Temperature and Pressure Evolution of Organic-Rich Mud Rocks during Catagenesis


 Sedimentary basins are physical and chemical reactors with a multitude of interacting processes, chiefly controlled by temperature and pressure conditions. We integrate the analysis of temperature, pressure and other rock physical data and model the evolution of pore pressure conditions in ultra-tight organic mudrocks in Eastern Arabia. We observe a nonlinear behavior of pressure and thermal maturation, representing a particular challenge for the prediction of pore pressure away from well control.

Arabian lithosphere exhibits variations in its thermal structure imposing significant variations on the regional heat flow distribution and on the fate or organic matter in hydrocarbon source rocks. Highest heat flow is observed in deep sedimentary troughs having evolved since the Late Proterozoic as intracontinental sag basins. Modeling revealed that the thermal maturity pattern is a direct consequence of heat flow distribution and regional subsidence, themselves controlling rock properties like total porosity and secondary kerogen porosity.

Kerogen has been entirely converted to solid bitumen and generated hydrocarbon fluids represent a spectrum from black oil to dry condensate gas. Rock bulk density gradually decreases as a function of increasing kerogen conversion to solid bitumen as petroleum precursor, from where liquid and vapor hydrocarbons form and expel as a mobile phase.

→ **Data section**:
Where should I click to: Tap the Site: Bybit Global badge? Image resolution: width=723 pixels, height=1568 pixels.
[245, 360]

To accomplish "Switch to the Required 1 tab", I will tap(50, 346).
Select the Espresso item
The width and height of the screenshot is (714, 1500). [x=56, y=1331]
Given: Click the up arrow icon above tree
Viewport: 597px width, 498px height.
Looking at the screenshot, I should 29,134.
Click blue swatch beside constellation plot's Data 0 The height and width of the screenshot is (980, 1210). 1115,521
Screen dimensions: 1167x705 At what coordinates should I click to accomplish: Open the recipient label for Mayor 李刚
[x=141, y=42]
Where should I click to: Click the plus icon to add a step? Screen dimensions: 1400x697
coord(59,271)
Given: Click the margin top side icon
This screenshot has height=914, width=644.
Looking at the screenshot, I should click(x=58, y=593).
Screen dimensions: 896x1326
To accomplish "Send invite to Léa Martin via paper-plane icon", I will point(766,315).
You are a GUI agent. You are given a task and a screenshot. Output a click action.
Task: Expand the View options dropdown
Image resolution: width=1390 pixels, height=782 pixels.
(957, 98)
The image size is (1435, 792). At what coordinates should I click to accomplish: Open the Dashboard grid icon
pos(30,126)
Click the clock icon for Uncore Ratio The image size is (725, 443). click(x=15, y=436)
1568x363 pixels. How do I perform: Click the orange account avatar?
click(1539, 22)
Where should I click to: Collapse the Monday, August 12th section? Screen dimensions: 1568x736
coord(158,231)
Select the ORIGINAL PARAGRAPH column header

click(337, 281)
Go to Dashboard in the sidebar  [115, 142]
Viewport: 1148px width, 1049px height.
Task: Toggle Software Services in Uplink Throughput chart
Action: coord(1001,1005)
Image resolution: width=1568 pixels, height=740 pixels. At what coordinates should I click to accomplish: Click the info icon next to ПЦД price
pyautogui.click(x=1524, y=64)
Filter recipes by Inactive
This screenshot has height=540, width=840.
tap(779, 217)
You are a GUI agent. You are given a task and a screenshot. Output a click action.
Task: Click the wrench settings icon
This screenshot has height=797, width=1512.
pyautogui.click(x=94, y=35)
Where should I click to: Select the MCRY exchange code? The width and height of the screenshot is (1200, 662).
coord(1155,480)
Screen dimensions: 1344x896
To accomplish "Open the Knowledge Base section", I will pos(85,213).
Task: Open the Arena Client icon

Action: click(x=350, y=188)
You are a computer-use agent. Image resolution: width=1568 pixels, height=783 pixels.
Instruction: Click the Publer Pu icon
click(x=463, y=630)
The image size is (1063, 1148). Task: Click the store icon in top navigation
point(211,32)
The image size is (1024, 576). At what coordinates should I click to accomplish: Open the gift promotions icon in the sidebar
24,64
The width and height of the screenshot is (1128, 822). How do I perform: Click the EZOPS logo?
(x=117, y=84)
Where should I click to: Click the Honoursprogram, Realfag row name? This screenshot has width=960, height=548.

→ **Questions**:
1: According to the mudrock abstract, where is the highest heat flow observed?
2: Write the next part of the mudrock abstract, starting after its final sentence.
The items play no part in this exercise.

→ **Responses by task**:
1: It is observed in deep sedimentary troughs that have evolved since the Late Proterozoic as intracontinental sag basins.

2:
Observing pore pressure from production wells reveals an increase during early maturation, followed by pressure dissipation during mid to peak hydrocarbon generation, and renewed pressure build up during the late maturation window. We attribute the episodic, nonlinear pore-pressure behavior to the conversion process of organic matter within the ultra-tight mudrocks, followed by volume expansion, swelling, fracturing, and expulsion. Fracture healing, evident from core observation sets mechanical rock conditions up for renewed pressurization as long as heating and maturation continues. Modeling over-pressure along geological time reveals the high pressures persist within the host rocks for prolonged geologic periods due to their low permeability and consequently restricted fluid mobilization.

Applying numerical Basin Modeling techniques enabled to unravel the time-relationship between the individual processes and to generate pore pressure maps away from well control. Generated over-pressures persist over long geological time scales, being favored by the low system permeability. Pressure associated with hydrocarbon generation and volume expansion makes up to 20% of the total observed pore pressure in the system.